Offred, the main protagonist and narrator, is trapped in Gilead as a Handmaid, one of the ‘two-legged wombs’ valued only for her potential as a surrogate mother. Denied of all her individual rights, she is known only by the patronymic ‘Of-Fred’, derived from the name of her current Commander. Most of the time she is violated and afraid.Virtually imprisoned in the Commander’s home, she is allowed out only with a shopping partner and for Handmaid’s official excursions.
She is a victim in terms of Gilead’s sexist values yet Offred’s narrative does not possess such simplicity for she resists reductiveness by a variety of methods that allow her to retain a sense of her own individuality and psychological freedom. Offred consistently refuses to be bamboozled by the rhetoric of Gilead, for she believes in the principle of making distinctions between things and in the precise use of words, just as she continues to believe in the value of every individual, in contrast to Gilead.For example, of the men in her life, she says: ‘Each one remains unique, there is no way of joining them together. They cannot be exchanged, one for the other.
They cannot replace each other’ (Chap. 30). In addition to this, is Offred’s lively responsiveness to the world around her. She is sharply observant of physical details in her surroundings, she is curious and likes to explore, and she has a lyrical response to the Commander’s Wife’s beautiful garden.
She observes its seasonal changes closely, for that garden represents for her all the natural beauty that is denied by the regime but which flourishes unchecked outside the window. It is also a silent testimonial to her resistance: ‘There is something subversive about this garden of Serena’s, a sense of buried things bursting upwards, wordlessly, into the light’ (Chap. 25). Furthermore, Offred’s images, all related to nature and organic processes, constitute a ‘feminine’ language that works in opposition to Gilead’s toxic waste nightmare and its accompanying rhetoric.
Offred’s greatest psychological resource is her faculty of double vision, for she is a survivor from the past and it is her power to remember which enables her to survive in the present. She refuses to forget her past or her own name when she was a daughter, a lover, wife and working mother. In this way, she keeps her name buried like treasure, as a guarantee of her own identity:’ I keep the knowledge of this name like something hidden, some treasure I’ll come back to dig up, one day’ (Chap. 14).
Her attitude also plays an important part in the makings of her character as a heroine.She is discreetly subversive but never openly rebellious, which could be seen by many as the best way of combat.
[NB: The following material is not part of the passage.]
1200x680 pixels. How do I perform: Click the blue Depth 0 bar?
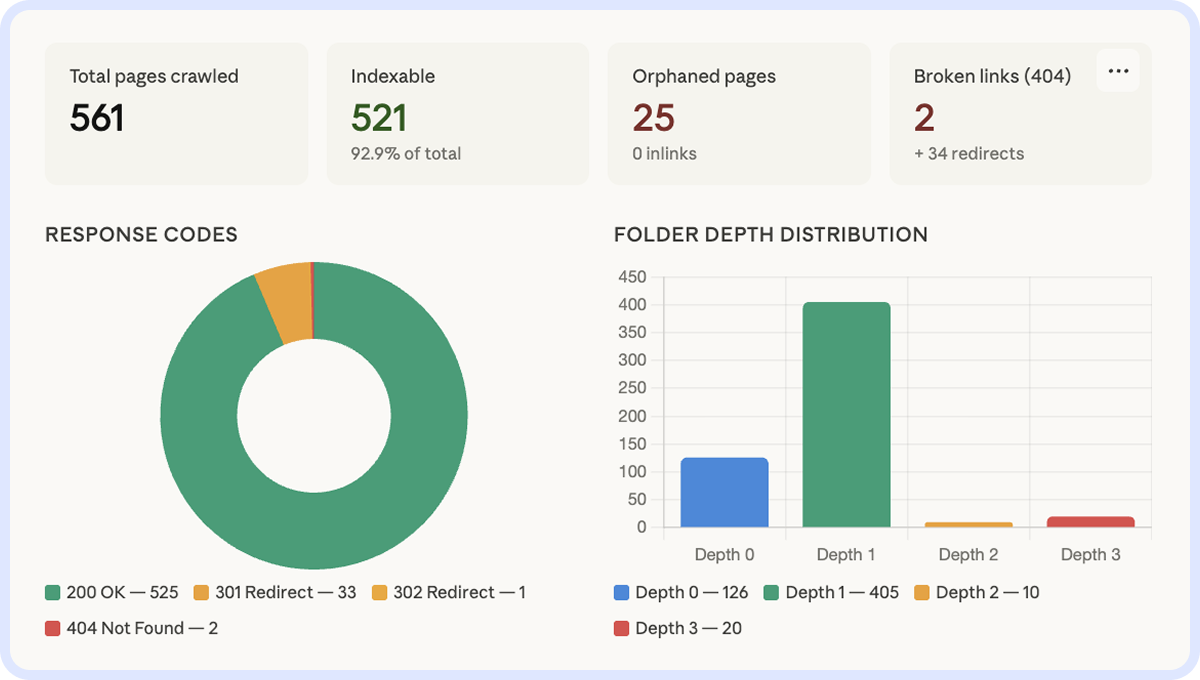(724, 492)
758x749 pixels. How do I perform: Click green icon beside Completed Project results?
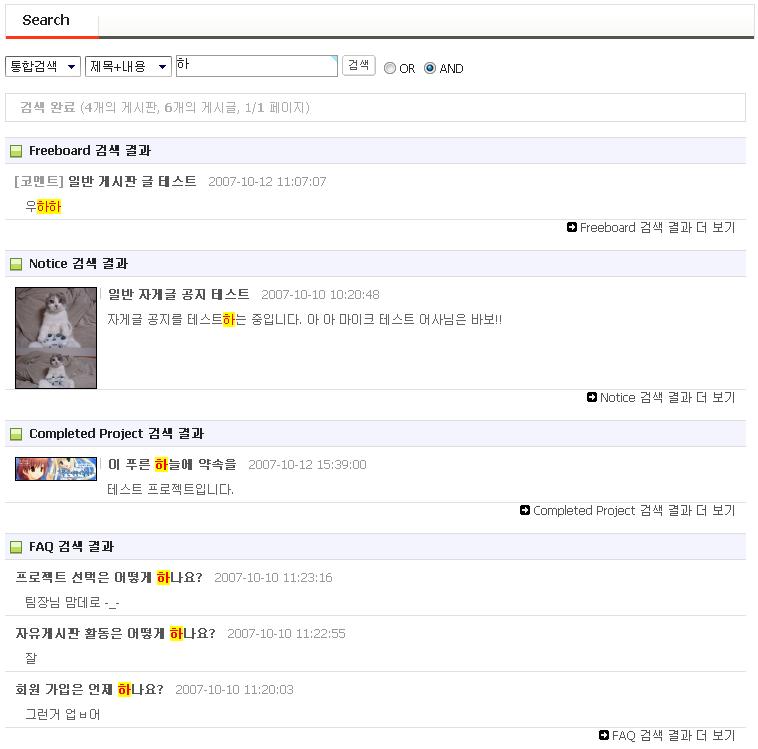tap(16, 434)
In contrast to Moira’s confrontational attitude, Offred’s resistance always works surreptitiously and through compromise. She is aware of contradictions and failings within herself.
She also knows that she lacks Moira’s flamboyant courage and she accuses herself of cowardice and unreliability, just as at the end she feels guilt for having betrayed the household who imprisoned her. Yet, despite her self-doubts, Offred manages to convince us of her integrity.She survives with dignity and she embraces the possibility of her escape with hope. Her refusal to give up hope emphasises Offred’s great inner-strength even further.
Offred shows through her detailed psychological narrative how she can survive traumas of loss and bereavement and how she manages to elude the constraints of absolute authority. Her narrative remains a witness to the freedom and resilience of the human spirit. It is her story which survives the demise of Gilead and which finally exceeds the limits that Gilead tried to impose.